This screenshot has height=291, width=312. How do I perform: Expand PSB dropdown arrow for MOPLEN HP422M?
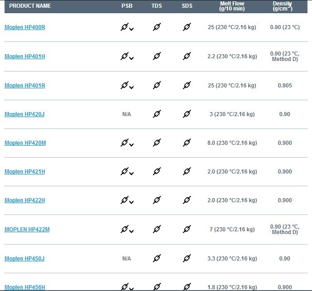pos(131,232)
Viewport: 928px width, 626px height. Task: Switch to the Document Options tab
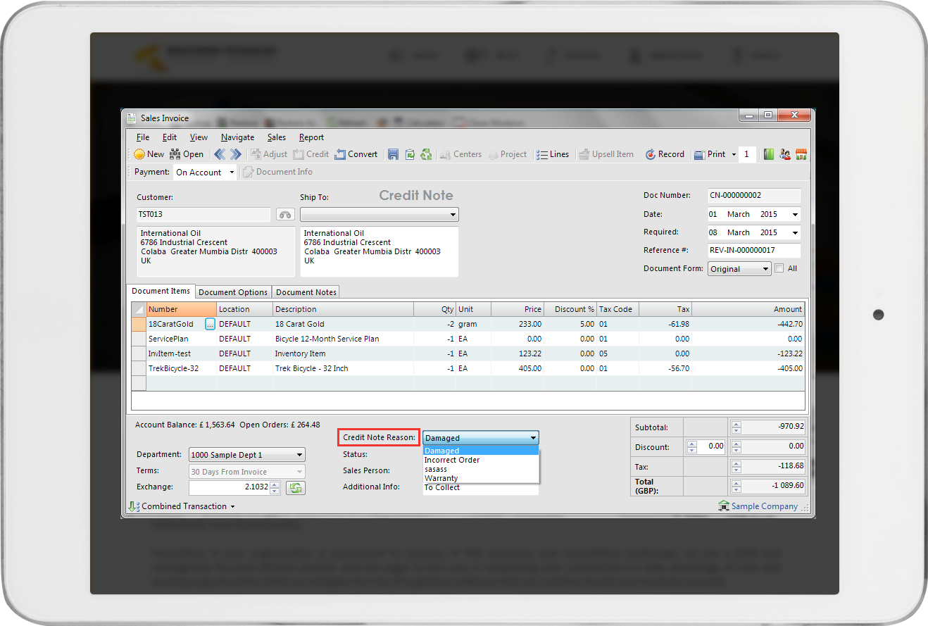tap(233, 292)
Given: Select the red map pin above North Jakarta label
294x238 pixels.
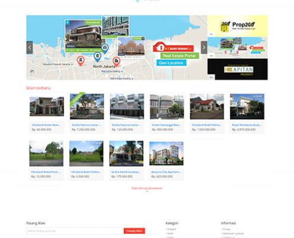Looking at the screenshot, I should (x=116, y=61).
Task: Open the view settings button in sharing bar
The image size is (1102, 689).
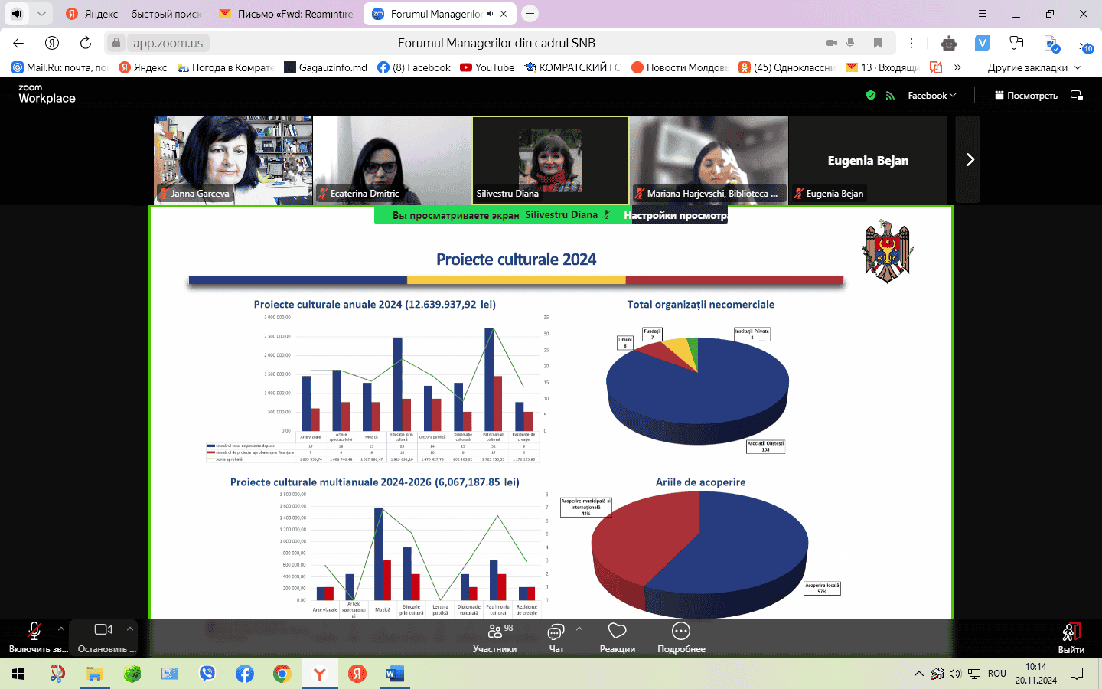Action: (x=675, y=216)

### [How to complete this task]
Write out each entry exactly as given, omitting any picture.

### [Written response]
This screenshot has height=291, width=312. How do I perform: Expand PSB dropdown arrow for MOPLEN HP422M?
pos(131,232)
Viewport: 928px width, 626px height. Task: Switch to the Document Options tab
tap(233, 292)
Given: Select the red map pin above North Jakarta label
294x238 pixels.
Looking at the screenshot, I should (x=116, y=61).
Task: Open the view settings button in sharing bar
The image size is (1102, 689).
Action: (x=675, y=216)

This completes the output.